How To Reduce Cake Moisture (No..seriously)...?

Baking By TheDoughHo Updated 26 Aug 2015 , 2:24am by TheDoughHo

TheDoughHo Posted 24 Aug 2015 , 4:47am
post #1 of 9

I use a from-scratch recipe that adds a box of pudding mix. It also contains sour cream and oil.

I have ZERO customer complaints about the moisture of this cake, but frankly, its very hydrated. Dare I say  "wet" on the bottoms.

I have posted several items about all of my frosting troubles and now, at 1am before another cake is due in the morning, staring at sides that are falling off, air bubbles and cracks...I can only imagine that the moisture in this cake is the root of all dessert evil.

I typically store, crumb coated, in the fridge but today I left it out. It was WET.

So which do I try to reduce first to cut down on some of the moisture? The pudding, the oil or the sour cream? Thanks!

8 replies
cloud9bakery Posted 24 Aug 2015 , 4:56am
post #2 of 9

I would reduce the oil, it is generally what adds the moisture to the cakes, from my experience. :-) Good luck!

Norcalhiker Posted 24 Aug 2015 , 5:34am
post #3 of 9

Maybe look at your sugar ratios too.  Too much sugar will make a wet cake.  Sugar is hydroscopic, absorbs moisture from environment.  boxed pudding's first ingredient is sugar.  Could be sugar combined with the pudding sugar is too much.

Rfisher Posted 24 Aug 2015 , 12:53pm
post #4 of 9

How are you treating the cakes out of the oven? 

Without knowing your recipe, it is hard to give advice on what to tweak......

-K8memphis Posted 24 Aug 2015 , 4:49pm
post #5 of 9

see fridging it dries it out some so leaving out that step left all the juiciness in there so maybe just go back to fridging your cakes going forward would help

-K8memphis Posted 24 Aug 2015 , 4:50pm
post #6 of 9

what about switching from sour cream to buttermilk for a better emulsion -- just if you are going to be testing

TheDoughHo Posted 25 Aug 2015 , 12:22am
post #7 of 9

All great tips!


I let them cool, wrap them (cool) and freeze them.


There is 300g of sugar to 325g of flour.

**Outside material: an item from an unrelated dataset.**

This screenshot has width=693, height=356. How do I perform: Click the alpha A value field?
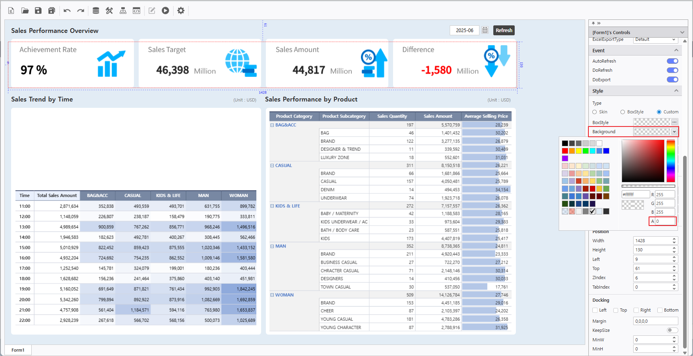pyautogui.click(x=665, y=221)
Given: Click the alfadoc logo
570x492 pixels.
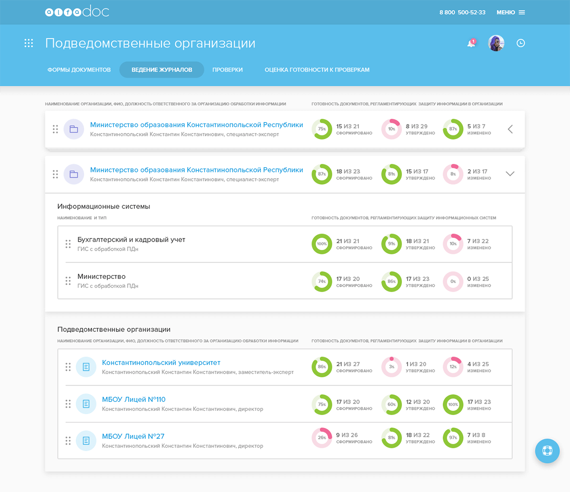Looking at the screenshot, I should pyautogui.click(x=77, y=12).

I felt like that may be excessive with the pudding...but no one ever mentioned the cake being overly sweet.


My first thought was to reduce the 75g of oil. But really, I'm not sure whether oil or sugar or pudding or what!

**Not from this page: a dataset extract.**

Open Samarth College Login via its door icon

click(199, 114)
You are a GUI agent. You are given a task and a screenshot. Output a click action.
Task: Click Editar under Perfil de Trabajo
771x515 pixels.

Rfisher Posted 25 Aug 2015 , 12:51pm
post #8 of 9

If you are using traditional creaming method, it could be over creamed. 

If you are cooling your cakes without adequate air flow, that could be to blame. If I leave my parchment round on while cooling when I bake egg yolk only cake that contains butter & whole fat buttermilk & sour cream I have experienced that problem.

Fridging a crumb coated cake and experiencing dry out, that would be a severely thin crumb coat. Having it out overnight and wet, that would be high humidity in the room.

Possibly because of using unbleached flour instead of bleached?

without knowing the balance of your recipe, can't guess what if anything is out of whack.

 the ingredients and their quantities you have given seem similiar to Winbeckler's French vanilla sour cream cake. I have never baked it, so I am unfamiliar with it. But you could look that one up to compare and go from there..........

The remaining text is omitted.